Donnerstag, 8. Dezember 2016

Zeitreise in öffentlichen Verkehrsmitteln

Ein- bis zweimal in der Woche benutze ich die U-Bahn. Ansonsten fahre ich meistens mit dem Auto und bin in meiner eigenen kleinen "Filterbubble" unterwegs. Ich bewege mich entweder in Stille oder in Begleitung selbst erwählter Musik von einem Ort zum anderen.
In der U-Bahn bin ich also außerhalb der Bubble und kriege ungefragt das Leben der Anderen mit. Das ist manchmal nervig und manchmal erheiternd.
Auf meiner gestrigen Fahrt saßen neben mir 3 Mädchen im Alter von ungefähr 17 Jahren und unterhielten sich über das Thema "Tanzschule".
Zum Ersten bin ich immer wieder verwundert, wie unbekümmert viele Menschen ihre privatesten Erlebnisse und Meinungen neben den Ohren so vieler fremder Menschen äußern können.
Zum Zweiten war ich echt überrascht, dass es tatsächlich noch junge Menschen gibt, die eine Tanzschule besuchen und dort das rituelle "zum Tanz auffordern" und "Promenade gehen" unerschüttert absolvieren.
"Promenade gehen" - zur Erklärung: im Zeitraum zwischen den Tänzen schlendern die Tanzpaare durch den Raum und üben sich in Konversation.
Wichtiger als die gelernten Tänze waren aber natürlich  die da,zu zu tragende Kleidung, das ägegenseitige Kennenlernen und der Umgang mit widriger Konkurrenz.
Über abfällige Bemerkungen über Aussehen und Kleidung der Tanzpartner, über Kritik an deren wiederholter Bevorzugung längmähniger, blonder Mädchen in Miniröcken bei den Tanzaufforderungen und über Bedenken wer mit wem aller SMS austauscht, möchte ich lieber diskret schweigen.
Ich find`s ja eh nett, dass sich in den letzten 30 Jahren nicht so viel geändert hat, überrascht hat es mich doch.
Auch, als ich den Ausspruch : "Bei Euch da drüben, über der Donau kenn` ich mich nicht so aus, ist das überhaupt noch Wien?" bei einer anderen Gesprächsrunde aufschnappte, erinnerte ich mich daran, dass ich mich über diesen schon vor 30 Jahren geärgert hatte, als ich aus dem lauten Favoriten in die grüne Donaustadt zog.
Ich meine, wenn man nicht einmal in der eigenen Stadt die Offenheit und Neugierde hat, in einen anderen Bezirk zu ziehen, ohne gleich Kulturschock und eine andere Straßenverkehrsordnung zu befürchten, ist es mit "Weltstädtertum" ja nicht sehr weit, oder?
Wie gesagt, auch in 30 Jahren hat sich anscheinend das Mißtrauen über die, die "über der Donau wohnen" nicht geändert.
Und so gestaltete sich diese Reise mit der U-Bahn immer mehr zum "Zug der Er,,kenntnis- nämlich der Erkenntnis, dass ich anscheinend alt werde.
Denn die nächsten Bedenken, die ich hatte, waren dem jungen Mädchen gewidmet, das mir in der Bahn gegenüber saß und deren nackte Knie aus der wirklich schicken, bestimmt teuren, durchlöcherten Jeans hervorguckten. Ich konnte nur daran denken, wie sehr sie wohl in ihren 60igern an Gelenksschmerzen leiden wird - genau so, wie meine Omi immer zeterte, wenn mein Kreuz nicht durch Unterleiberl ( in die Hose gesteckt!) und Pullover bedeckt war.
Echt unangenehm, wenn einem durch`s U-Bahn-Fahren klar wird, dass man keine zwanzig mehr ist....
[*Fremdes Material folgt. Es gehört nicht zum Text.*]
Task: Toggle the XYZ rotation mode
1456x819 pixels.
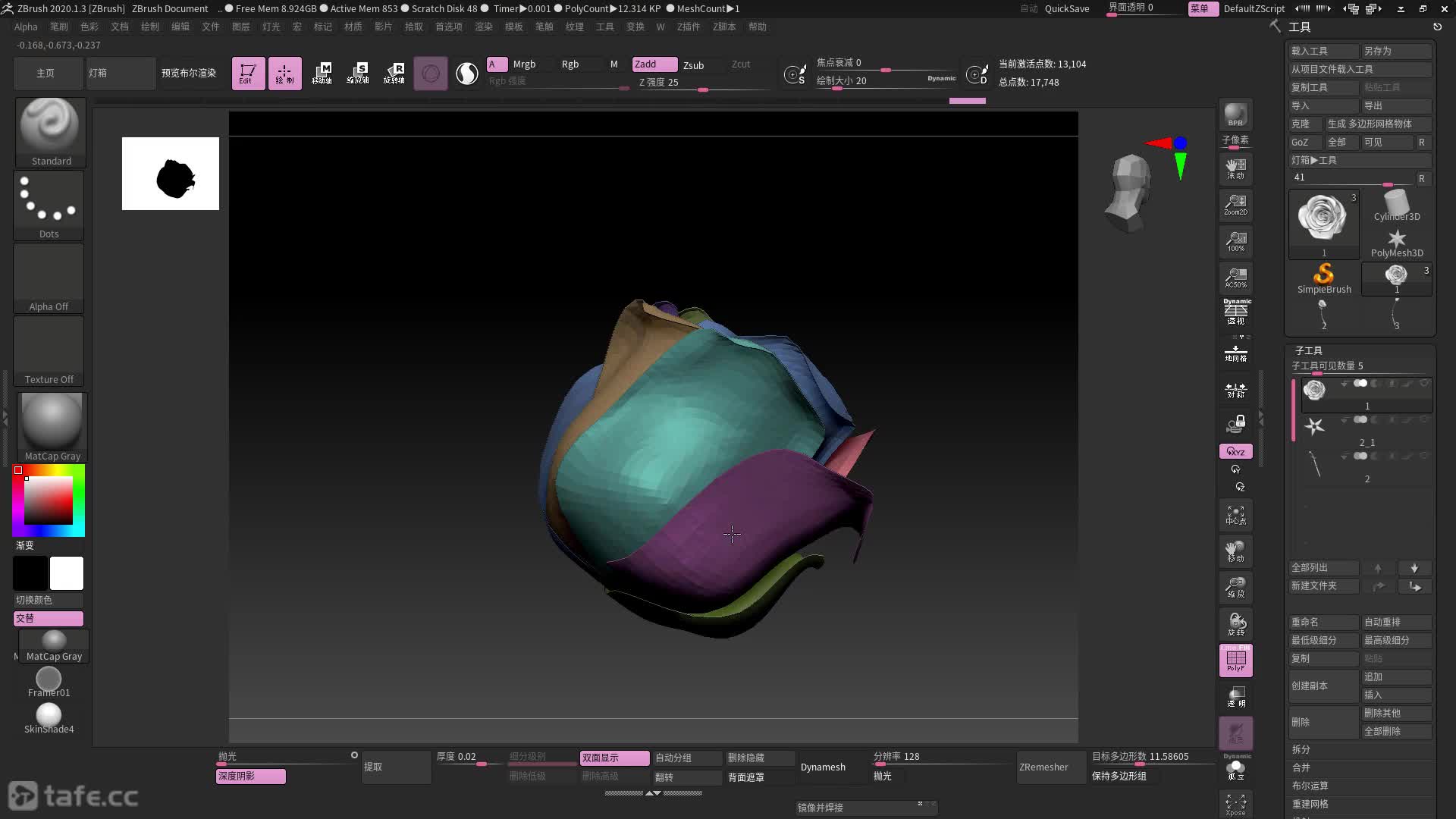Action: pos(1235,451)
In nächster Zeit fahr ich wieder mit meinem Auto, blende die Außenwelt aus, lege die CD mit ganz modernen, autotuned Coverversions von 80erJahreSongs ein und fühle mich jung, weil ich die alle kenne!


Eine letzte Episode möchte ich noch erzählen, weil sie so nett war:
Eine Frau telefonierte in der U-Bahn mit ihrer Freundin und sagte:" Ja, hallo Du, ich sitz grad in der U-Bahn! Ah, Du auch?"
.....
"Ich bin in der U2!"
....
"Echt?? Du auch ?? In welcher Station ??"
....
Lachte, sprang auf, rannte in der Station zur Tür - und winkte begeistert ihrer Freundin zu, die ihrerseits aus der U-Bahn am Gegenübergleis zurückwinkte.